The News wouldn’t allow Lieber to comment when I contacted him. The paper has written about this task force before. In April 2020, Fine and Casanova and a few others briefed the editorial board on the critical care plan. The board nailed its purpose:
But there is also a chance that the virus spreads more quickly than all of our emergency preparations and that those who manage our health care system will be faced with the toughest choice imaginable: deciding which patients to prioritize while administering limited, if also critical, forms of care when the number of patients overwhelms our hospitals. For example, the need for ventilators — a crucial device for treating someone struggling to breathe — could end up outstripping the number of devices available.
This whole ordeal here in Dallas, with the paper running a hysterical headline, feels like our version of what happened when the Washington Post was leaked a CDC PowerPoint that included a slide that indicated the new delta variant of the coronavirus was as contagious as chickenpox. The paper reported it, and it went everywhere. Then the report later was shown to be off the mark; the CDC was using the slide as a discussion point.
The vaccination story in Dallas is also reminiscent of the news outlets that used the Provincetown, Massachusetts, study of an outbreak among vaccinated people to inform its news reporting on post-shot “breakthrough” infections. Most didn’t note that Provincetown was a total outlier, a major party that packed bars, restaurants, and homes for over a week with thousands upon thousands of men—behavior that is more of a weekend than a lifestyle.
Fine even wrote an editorial in the News last year detailing this critical care plan: “The county medical societies and hospitals in North Texas have all pledged to follow these regional guidelines. We hope and pray we will not need to activate the full guidelines, but we are worried that the time will come, and thus our desire for our entire North Texas community to understand the guidelines in advance.”
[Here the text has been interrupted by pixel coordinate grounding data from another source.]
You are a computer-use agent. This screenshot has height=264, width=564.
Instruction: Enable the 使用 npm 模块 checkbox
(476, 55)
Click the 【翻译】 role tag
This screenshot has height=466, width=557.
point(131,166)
It was clear from Lieber’s story that Fine and Casanova were not prepared to present this matter to the public. But the News rushed forward, sacrificing the nuance that would help the community understand what is happening among the people charged with prioritizing our treatment.
Lieber’s claim that he spent two hours interviewing doctors involved in the task force is a clever transition device, but it also shows that this needed more time and consideration before reaching the public. This thing has spread all over, with a sensational, since-changed headline that didn’t reflect reality. It takes less than a day for misinformation to infect an untold number of people. Getting more people vaccinated should be of the utmost importance, and a story like this carries a weight that deserves deep time and consideration. Meanwhile, I can’t imagine this is going over well with the medical community, which is again strained and burned out as it seeks to care for the very people that this News story says will soon be left aside.